The second place on our itinerary that has a sizable and recognized transgendered population was, believe it or not, Iran. While Iran executes (or at least Iranian law calls for the execution of) gay men, Iranian doctors and theologians apparently have found no religious reason to deny the existence of transgendered people. Even if being a transgendered person is not exactly “well accepted” by society, the state recognizes it as a medical condition that can be “remedied” by the surgery of the sex change operation (partly covered by the national health insurance), and Iran is, after Thailand, a world center for that procedure.

Southeast Asia as a whole seems to have an unusually large transgendered population. In Thailand they call them kathoey or ladyboys, and many a male heterosexual traveler has mistakenly fallen for one (they can sometimes be, as U2 would say, even better than the real thing, in terms of sheer knockout beauty). The visibility of the transgendered population of these countries may have some genetic component or, as likely, may be due to widespread public acceptance, especially in Thailand and some of its neighbors. Indonesia may be the largest Islamic country in the world, but in terms of its transgendered population, and seeming acceptance of their gender identities, it is very much a part of Southeast Asia.

## Exercise aim:
Could you reproduce the passage on transgender populations in Iran and Southeast Asia word for word, in full?

## Data provided:
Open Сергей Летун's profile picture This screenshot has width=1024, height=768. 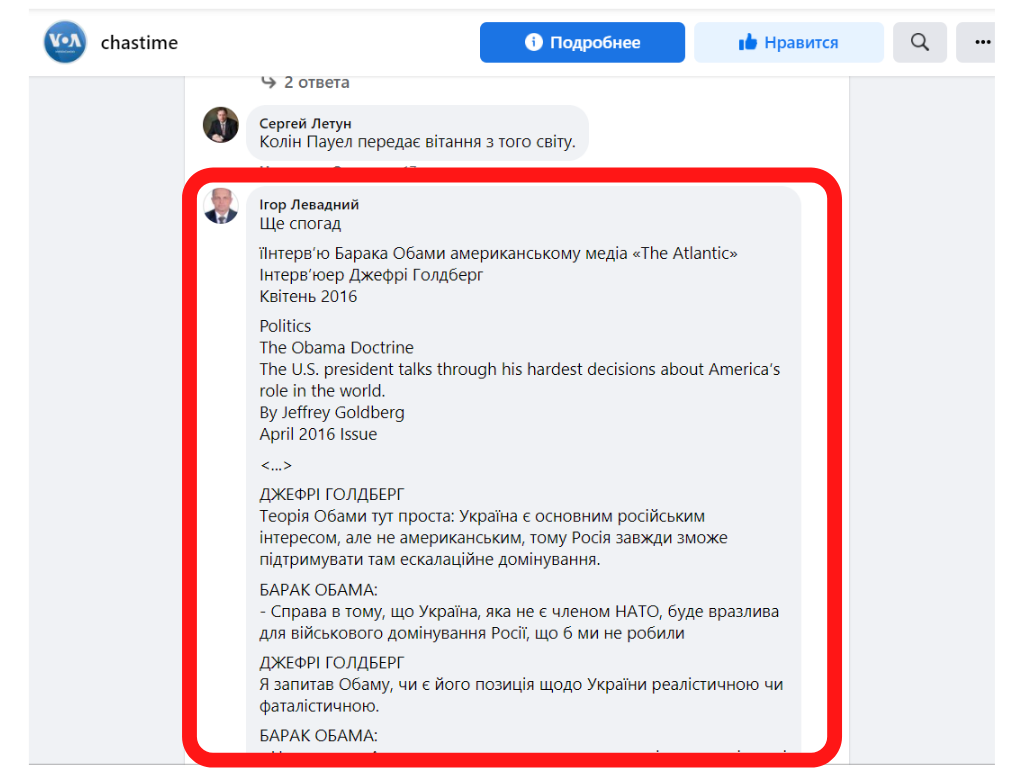coord(221,124)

## Output:
The second place on our itinerary that has a sizable and recognized transgendered population was, believe it or not, Iran. While Iran executes (or at least Iranian law calls for the execution of) gay men, Iranian doctors and theologians apparently have found no religious reason to deny the existence of transgendered people. Even if being a transgendered person is not exactly “well accepted” by society, the state recognizes it as a medical condition that can be “remedied” by the surgery of the sex change operation (partly covered by the national health insurance), and Iran is, after Thailand, a world center for that procedure.

Southeast Asia as a whole seems to have an unusually large transgendered population. In Thailand they call them kathoey or ladyboys, and many a male heterosexual traveler has mistakenly fallen for one (they can sometimes be, as U2 would say, even better than the real thing, in terms of sheer knockout beauty). The visibility of the transgendered population of these countries may have some genetic component or, as likely, may be due to widespread public acceptance, especially in Thailand and some of its neighbors. Indonesia may be the largest Islamic country in the world, but in terms of its transgendered population, and seeming acceptance of their gender identities, it is very much a part of Southeast Asia.